*** Opening of PROVIDED RECORDS ***

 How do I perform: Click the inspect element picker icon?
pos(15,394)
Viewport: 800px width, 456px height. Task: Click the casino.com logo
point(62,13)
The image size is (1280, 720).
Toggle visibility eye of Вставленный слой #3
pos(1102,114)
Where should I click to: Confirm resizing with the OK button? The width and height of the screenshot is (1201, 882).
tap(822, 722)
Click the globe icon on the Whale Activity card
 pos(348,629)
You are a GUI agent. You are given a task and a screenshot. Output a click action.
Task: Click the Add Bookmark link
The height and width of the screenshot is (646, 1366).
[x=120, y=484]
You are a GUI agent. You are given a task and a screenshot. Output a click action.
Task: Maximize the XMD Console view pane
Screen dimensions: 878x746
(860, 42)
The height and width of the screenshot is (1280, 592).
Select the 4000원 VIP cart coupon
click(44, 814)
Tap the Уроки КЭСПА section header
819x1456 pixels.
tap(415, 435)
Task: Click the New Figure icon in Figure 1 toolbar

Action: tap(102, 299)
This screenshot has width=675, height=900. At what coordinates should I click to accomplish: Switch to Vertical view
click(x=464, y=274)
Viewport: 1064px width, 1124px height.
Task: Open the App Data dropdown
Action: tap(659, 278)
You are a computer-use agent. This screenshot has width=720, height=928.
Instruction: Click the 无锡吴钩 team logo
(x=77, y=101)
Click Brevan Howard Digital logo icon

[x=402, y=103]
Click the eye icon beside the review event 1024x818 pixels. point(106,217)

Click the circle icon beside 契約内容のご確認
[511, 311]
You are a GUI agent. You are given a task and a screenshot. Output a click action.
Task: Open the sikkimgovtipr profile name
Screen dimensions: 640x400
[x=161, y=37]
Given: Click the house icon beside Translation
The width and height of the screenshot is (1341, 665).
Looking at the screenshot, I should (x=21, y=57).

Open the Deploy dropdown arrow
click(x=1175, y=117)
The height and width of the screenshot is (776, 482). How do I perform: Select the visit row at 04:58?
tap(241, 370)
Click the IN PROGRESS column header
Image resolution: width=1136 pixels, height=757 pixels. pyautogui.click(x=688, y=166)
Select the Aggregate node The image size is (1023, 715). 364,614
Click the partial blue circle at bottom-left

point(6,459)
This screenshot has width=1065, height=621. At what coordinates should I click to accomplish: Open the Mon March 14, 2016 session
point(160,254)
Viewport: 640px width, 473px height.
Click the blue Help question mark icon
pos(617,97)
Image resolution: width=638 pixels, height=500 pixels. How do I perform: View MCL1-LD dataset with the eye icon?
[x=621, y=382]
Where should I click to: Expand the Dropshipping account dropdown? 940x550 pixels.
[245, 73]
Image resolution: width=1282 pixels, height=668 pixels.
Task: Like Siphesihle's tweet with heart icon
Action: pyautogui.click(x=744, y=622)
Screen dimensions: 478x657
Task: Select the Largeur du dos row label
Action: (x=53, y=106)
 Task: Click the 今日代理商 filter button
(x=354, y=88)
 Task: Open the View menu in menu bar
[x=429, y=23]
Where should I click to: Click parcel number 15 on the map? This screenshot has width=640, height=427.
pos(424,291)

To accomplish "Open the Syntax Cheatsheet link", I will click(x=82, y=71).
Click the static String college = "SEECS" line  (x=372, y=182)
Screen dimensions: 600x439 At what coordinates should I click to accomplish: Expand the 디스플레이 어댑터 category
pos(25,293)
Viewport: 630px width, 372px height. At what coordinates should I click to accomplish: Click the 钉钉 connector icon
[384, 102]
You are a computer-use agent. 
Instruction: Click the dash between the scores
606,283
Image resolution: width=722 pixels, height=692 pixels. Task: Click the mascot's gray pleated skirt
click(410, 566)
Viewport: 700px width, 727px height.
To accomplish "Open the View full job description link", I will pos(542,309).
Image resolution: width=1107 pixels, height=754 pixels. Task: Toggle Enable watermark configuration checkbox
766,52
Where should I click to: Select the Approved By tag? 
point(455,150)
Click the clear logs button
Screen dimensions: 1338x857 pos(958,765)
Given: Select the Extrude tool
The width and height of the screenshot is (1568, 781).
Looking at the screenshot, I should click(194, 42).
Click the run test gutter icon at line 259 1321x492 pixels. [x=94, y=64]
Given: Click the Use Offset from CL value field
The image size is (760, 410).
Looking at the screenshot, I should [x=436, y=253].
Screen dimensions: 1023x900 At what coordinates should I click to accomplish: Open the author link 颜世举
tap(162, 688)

*** Close of PROVIDED RECORDS ***

ACTION ITEM
Output the data above exactly, please, line for line.

TASK OUTPUT
 How do I perform: Click the inspect element picker icon?
pos(15,394)
Viewport: 800px width, 456px height. Task: Click the casino.com logo
point(62,13)
The image size is (1280, 720).
Toggle visibility eye of Вставленный слой #3
pos(1102,114)
Where should I click to: Confirm resizing with the OK button? The width and height of the screenshot is (1201, 882).
tap(822, 722)
Click the globe icon on the Whale Activity card
 pos(348,629)
You are a GUI agent. You are given a task and a screenshot. Output a click action.
Task: Click the Add Bookmark link
The height and width of the screenshot is (646, 1366).
[x=120, y=484]
You are a GUI agent. You are given a task and a screenshot. Output a click action.
Task: Maximize the XMD Console view pane
Screen dimensions: 878x746
(860, 42)
The height and width of the screenshot is (1280, 592).
Select the 4000원 VIP cart coupon
click(44, 814)
Tap the Уроки КЭСПА section header
819x1456 pixels.
tap(415, 435)
Task: Click the New Figure icon in Figure 1 toolbar

Action: tap(102, 299)
This screenshot has width=675, height=900. At what coordinates should I click to accomplish: Switch to Vertical view
click(x=464, y=274)
Viewport: 1064px width, 1124px height.
Task: Open the App Data dropdown
Action: tap(659, 278)
You are a computer-use agent. This screenshot has width=720, height=928.
Instruction: Click the 无锡吴钩 team logo
(x=77, y=101)
Click Brevan Howard Digital logo icon

[x=402, y=103]
Click the eye icon beside the review event 1024x818 pixels. point(106,217)

Click the circle icon beside 契約内容のご確認
[511, 311]
You are a GUI agent. You are given a task and a screenshot. Output a click action.
Task: Open the sikkimgovtipr profile name
Screen dimensions: 640x400
[x=161, y=37]
Given: Click the house icon beside Translation
The width and height of the screenshot is (1341, 665).
Looking at the screenshot, I should (x=21, y=57).

Open the Deploy dropdown arrow
click(x=1175, y=117)
The height and width of the screenshot is (776, 482). How do I perform: Select the visit row at 04:58?
tap(241, 370)
Click the IN PROGRESS column header
Image resolution: width=1136 pixels, height=757 pixels. pyautogui.click(x=688, y=166)
Select the Aggregate node The image size is (1023, 715). 364,614
Click the partial blue circle at bottom-left

point(6,459)
This screenshot has width=1065, height=621. At what coordinates should I click to accomplish: Open the Mon March 14, 2016 session
point(160,254)
Viewport: 640px width, 473px height.
Click the blue Help question mark icon
pos(617,97)
Image resolution: width=638 pixels, height=500 pixels. How do I perform: View MCL1-LD dataset with the eye icon?
[x=621, y=382]
Where should I click to: Expand the Dropshipping account dropdown? 940x550 pixels.
[245, 73]
Image resolution: width=1282 pixels, height=668 pixels.
Task: Like Siphesihle's tweet with heart icon
Action: pyautogui.click(x=744, y=622)
Screen dimensions: 478x657
Task: Select the Largeur du dos row label
Action: (x=53, y=106)
 Task: Click the 今日代理商 filter button
(x=354, y=88)
 Task: Open the View menu in menu bar
[x=429, y=23]
Where should I click to: Click parcel number 15 on the map? This screenshot has width=640, height=427.
pos(424,291)

To accomplish "Open the Syntax Cheatsheet link", I will click(x=82, y=71).
Click the static String college = "SEECS" line  (x=372, y=182)
Screen dimensions: 600x439 At what coordinates should I click to accomplish: Expand the 디스플레이 어댑터 category
pos(25,293)
Viewport: 630px width, 372px height. At what coordinates should I click to accomplish: Click the 钉钉 connector icon
[384, 102]
You are a computer-use agent. 
Instruction: Click the dash between the scores
606,283
Image resolution: width=722 pixels, height=692 pixels. Task: Click the mascot's gray pleated skirt
click(410, 566)
Viewport: 700px width, 727px height.
To accomplish "Open the View full job description link", I will pos(542,309).
Image resolution: width=1107 pixels, height=754 pixels. Task: Toggle Enable watermark configuration checkbox
766,52
Where should I click to: Select the Approved By tag? 
point(455,150)
Click the clear logs button
Screen dimensions: 1338x857 pos(958,765)
Given: Select the Extrude tool
The width and height of the screenshot is (1568, 781).
Looking at the screenshot, I should click(194, 42).
Click the run test gutter icon at line 259 1321x492 pixels. [x=94, y=64]
Given: Click the Use Offset from CL value field
The image size is (760, 410).
Looking at the screenshot, I should [x=436, y=253].
Screen dimensions: 1023x900 At what coordinates should I click to accomplish: Open the author link 颜世举
tap(162, 688)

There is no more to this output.